U.S. Sen. Lamar Alexander on Wednesday announced he will be an original cosponsor of a balanced budget amendment to the U.S. Constitution.
“For eight years as governor, I balanced Tennessee’s budget, and other states balance their budgets—I don’t see why Washington can’t do the same,” said Alexander, a Tennessee Republican.
The second-term senator said the federal government is borrowing 42 cents of every dollar it spends, and that’s money the country dosen’t have.
“We must make tough decisions now to fix the debt,” he said.
The proposal by Senate Minority Whip John Cornyn, a Texas Republican, would require that the president submit, and Congress pass, a balanced budget. It would require a supermajority vote in both the House and Senate to raise taxes or increase the debt limit.

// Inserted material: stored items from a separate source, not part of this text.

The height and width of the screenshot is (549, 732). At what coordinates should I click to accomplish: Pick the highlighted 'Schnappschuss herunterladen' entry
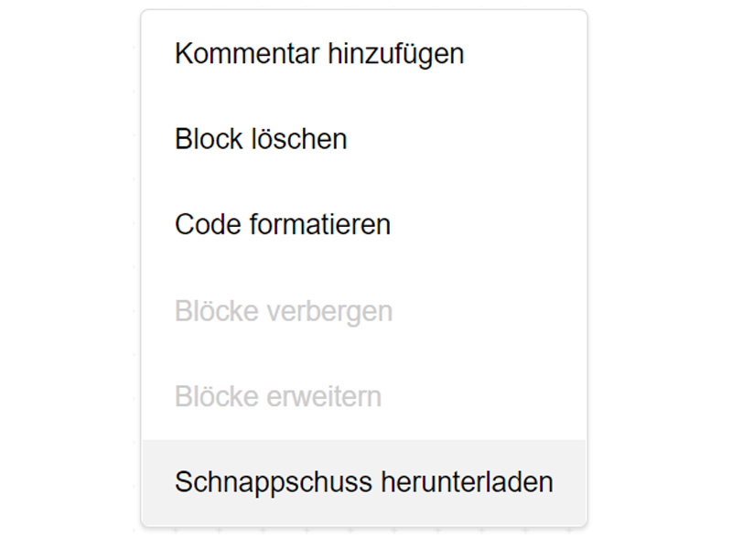[363, 482]
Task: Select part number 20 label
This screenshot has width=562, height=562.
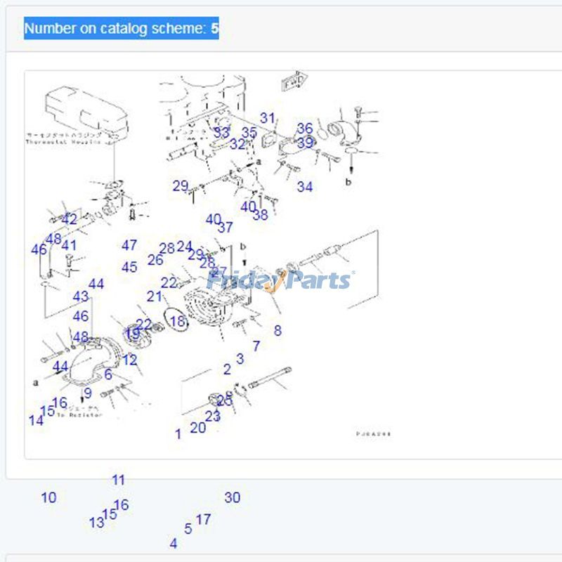Action: pos(197,427)
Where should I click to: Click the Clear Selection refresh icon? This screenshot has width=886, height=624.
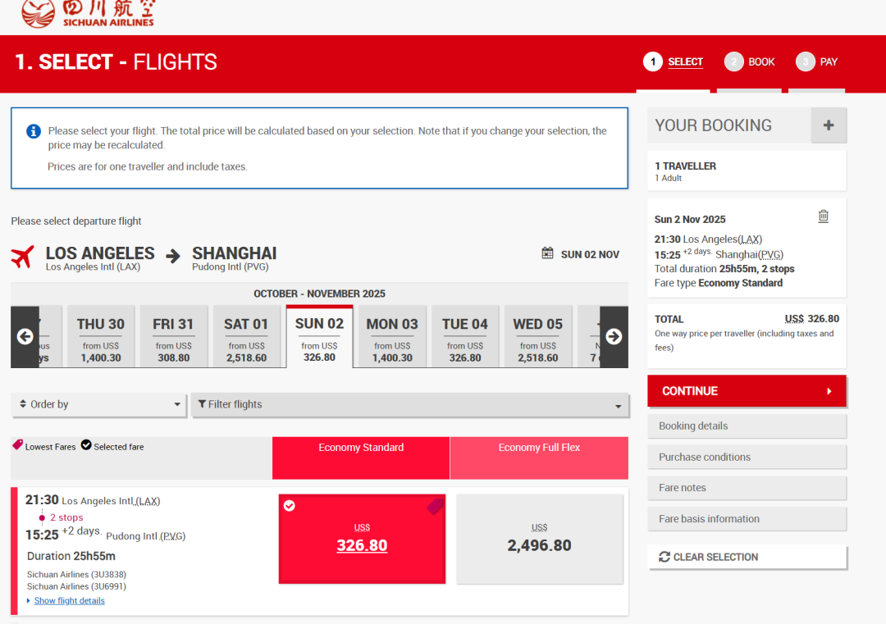(x=665, y=557)
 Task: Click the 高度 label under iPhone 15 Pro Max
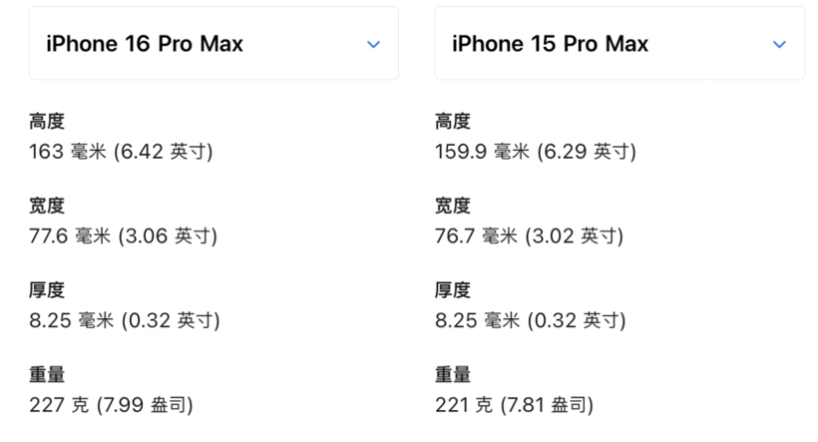point(453,122)
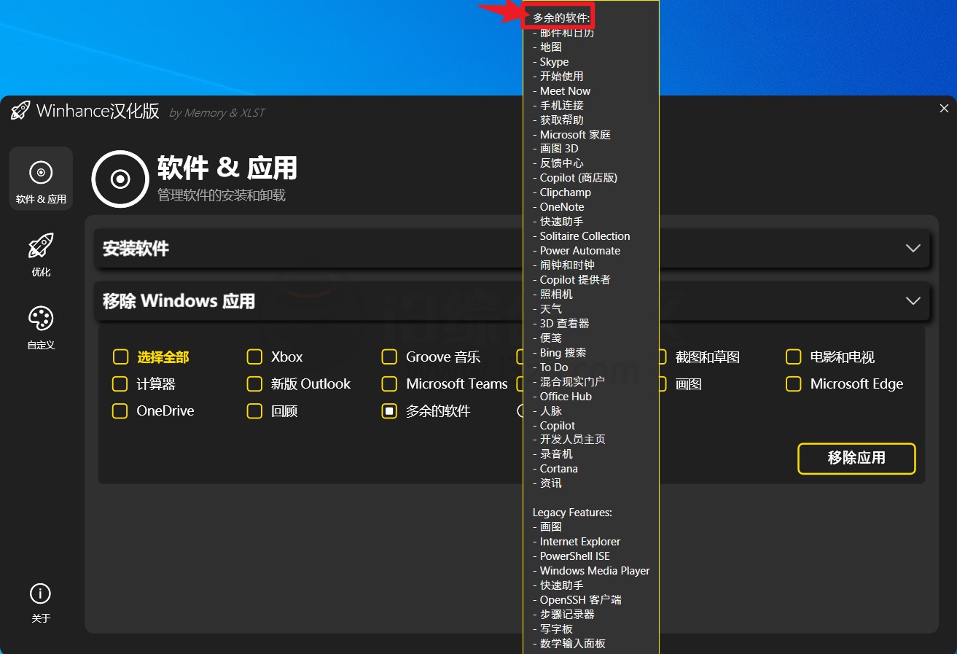Click the 关于 info icon
Viewport: 957px width, 654px height.
40,594
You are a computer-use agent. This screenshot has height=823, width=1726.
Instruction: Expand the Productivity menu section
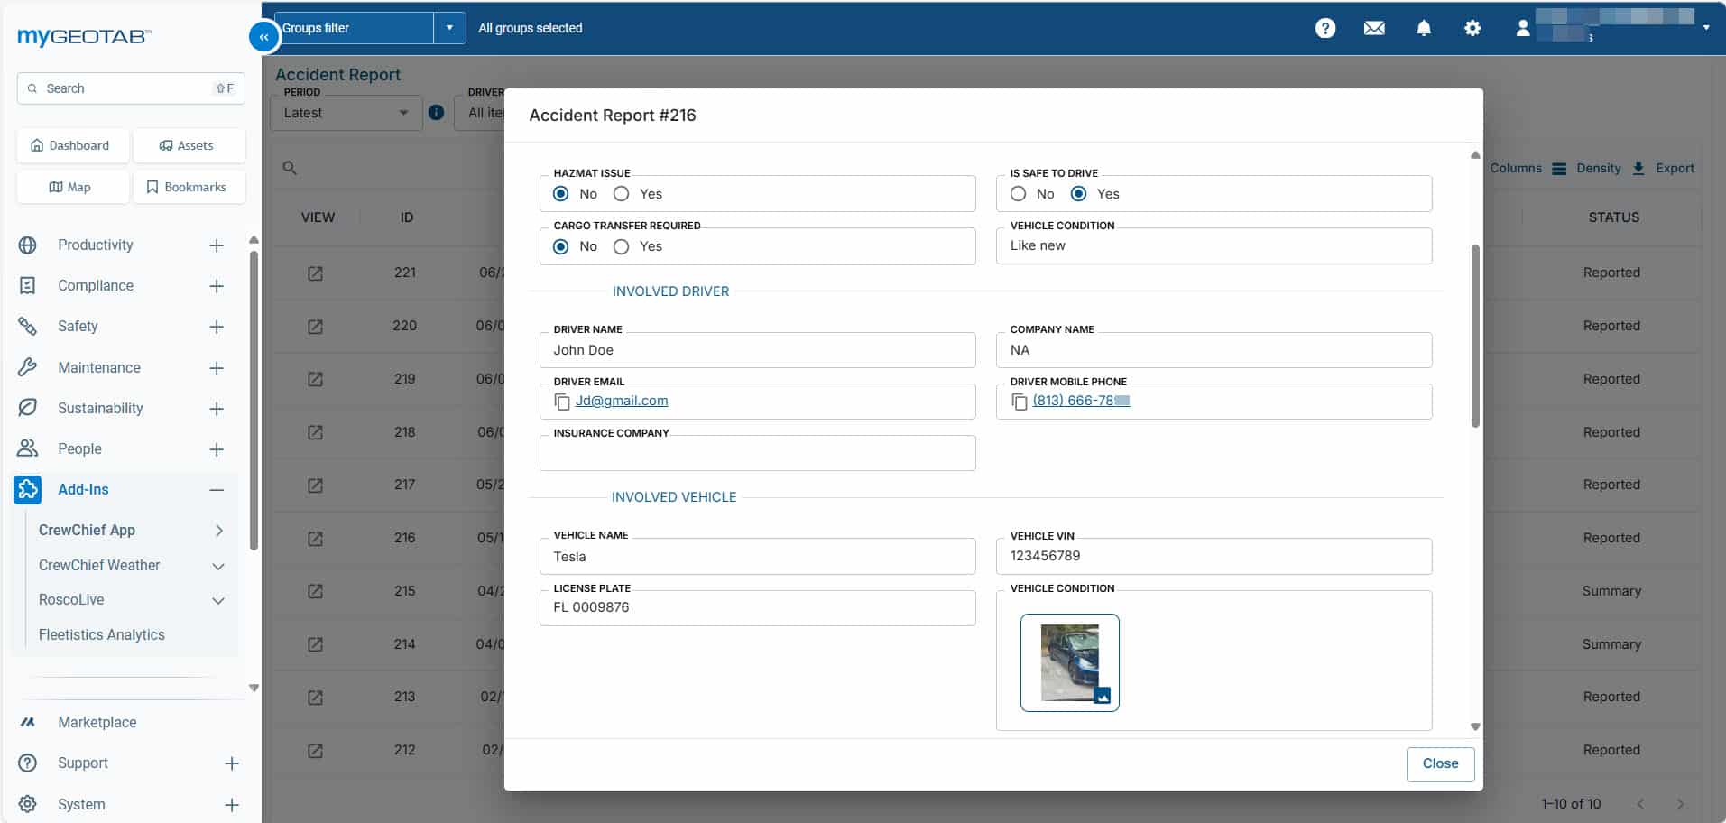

It also would cap spending at 18 percent of gross domestic product, which is roughly equal to the historical revenue average of 18.1 percent of gross domestic product. Under President Obama, spending was nearly 23 percent of GDP, according to the Congressional Budget Office, a press release said.
The release said the Congressional Budget Office has predicted that, by 2025, every tax dollar the federal government collects will go toward entitlement spending like Medicare, Medicaid, and Social Security, as well as interest on the debt.

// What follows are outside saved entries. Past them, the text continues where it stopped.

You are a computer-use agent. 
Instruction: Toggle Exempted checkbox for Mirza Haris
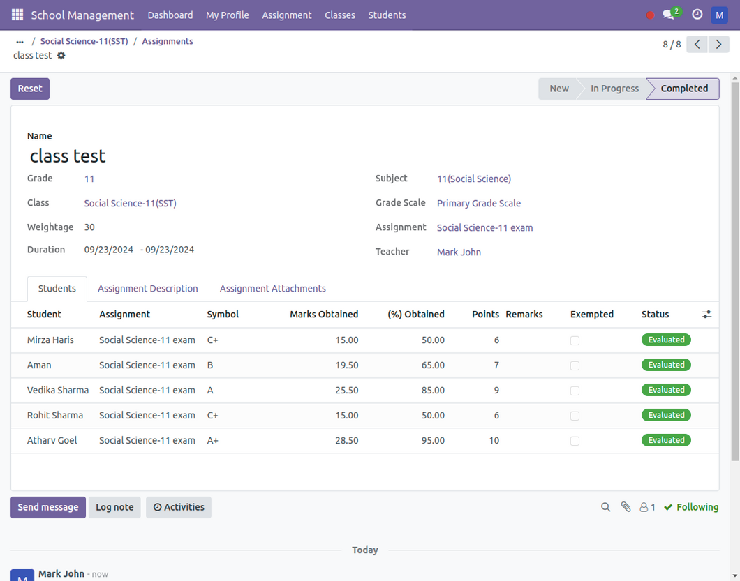coord(575,340)
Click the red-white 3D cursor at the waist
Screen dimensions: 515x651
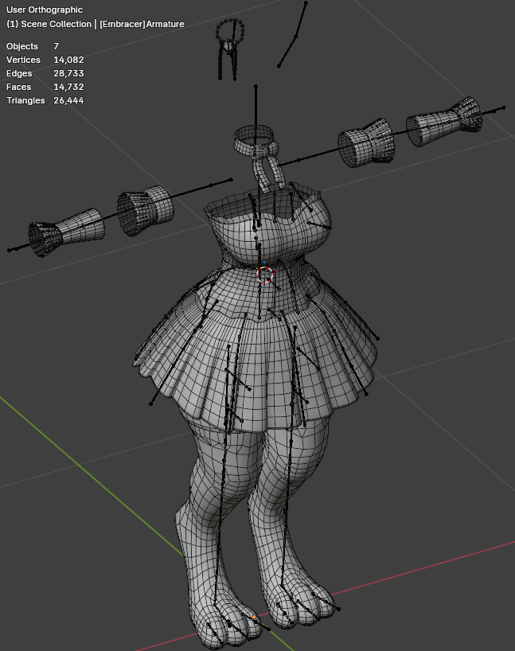click(x=265, y=275)
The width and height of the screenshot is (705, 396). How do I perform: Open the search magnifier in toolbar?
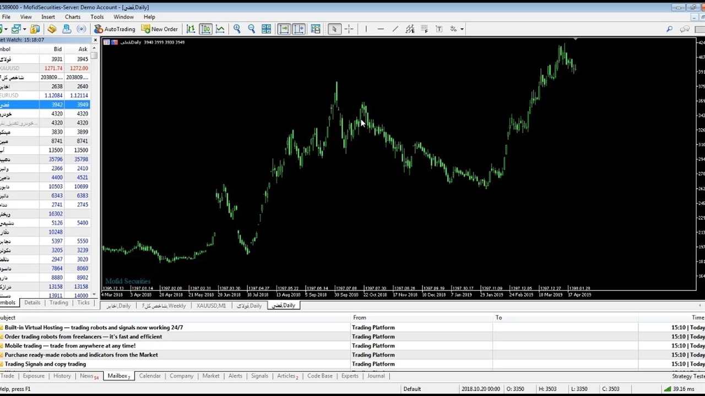pos(669,29)
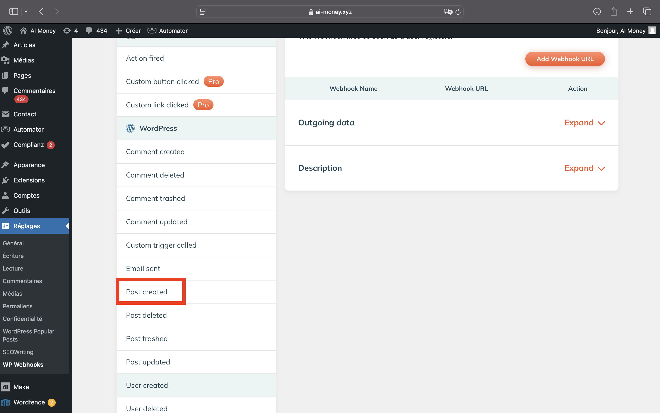Select Post updated trigger option

click(x=148, y=362)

“The Medicare trustees have said that within 12 years, the Medicare program will not have enough money to pay all of its hospital bills,” Alexander said.

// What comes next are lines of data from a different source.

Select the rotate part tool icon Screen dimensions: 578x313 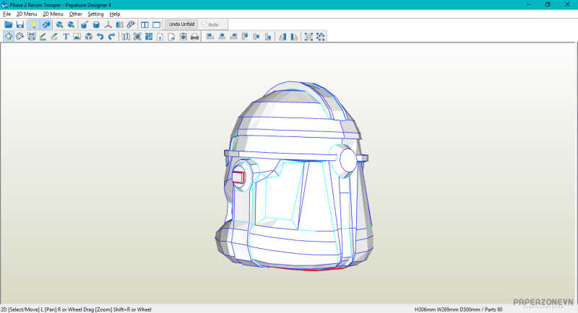point(20,37)
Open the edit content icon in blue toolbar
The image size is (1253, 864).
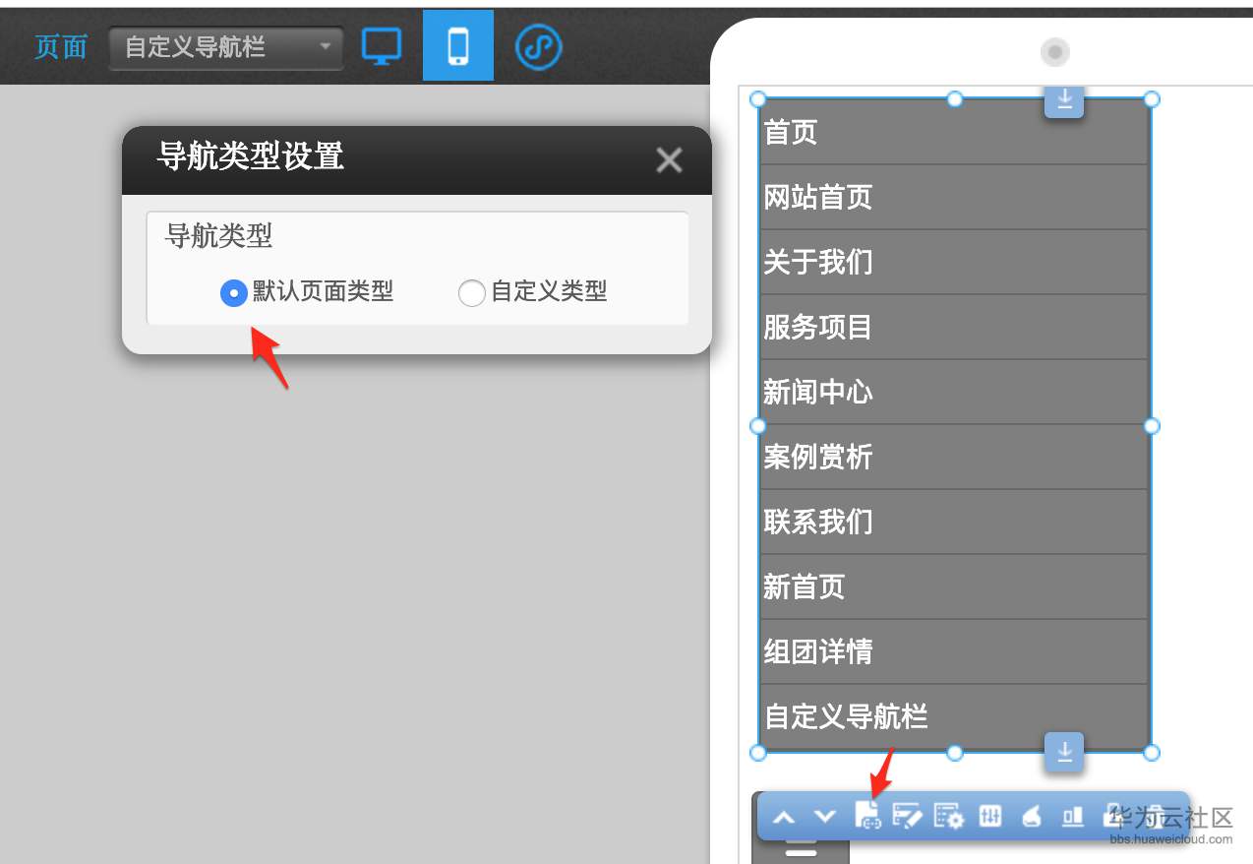point(909,816)
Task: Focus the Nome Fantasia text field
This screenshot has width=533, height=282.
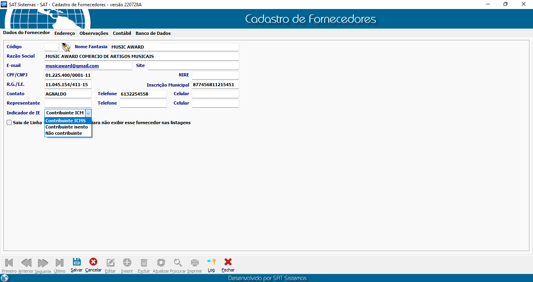Action: pyautogui.click(x=174, y=47)
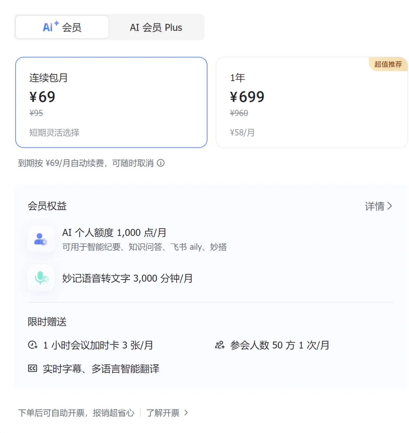Click the auto-renewal info icon
The image size is (409, 433).
click(x=161, y=163)
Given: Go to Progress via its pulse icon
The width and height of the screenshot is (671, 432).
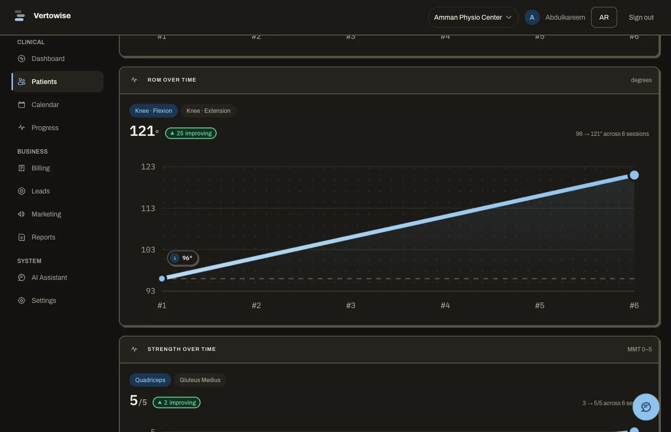Looking at the screenshot, I should 22,128.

Alexander and fellow Tennessee Republican Sen. Bob Corker have introduced the “Dollar for Dollar Act,” which would reduce the growth in entitlement spending by $1 trillion. He also is an original cosponsor of the “No Budget, No Pay Act,” which would cut off pay to members of Congress if they don’t pass a budget and all 12 appropriations bills by the beginning of the fiscal year Oct. 1.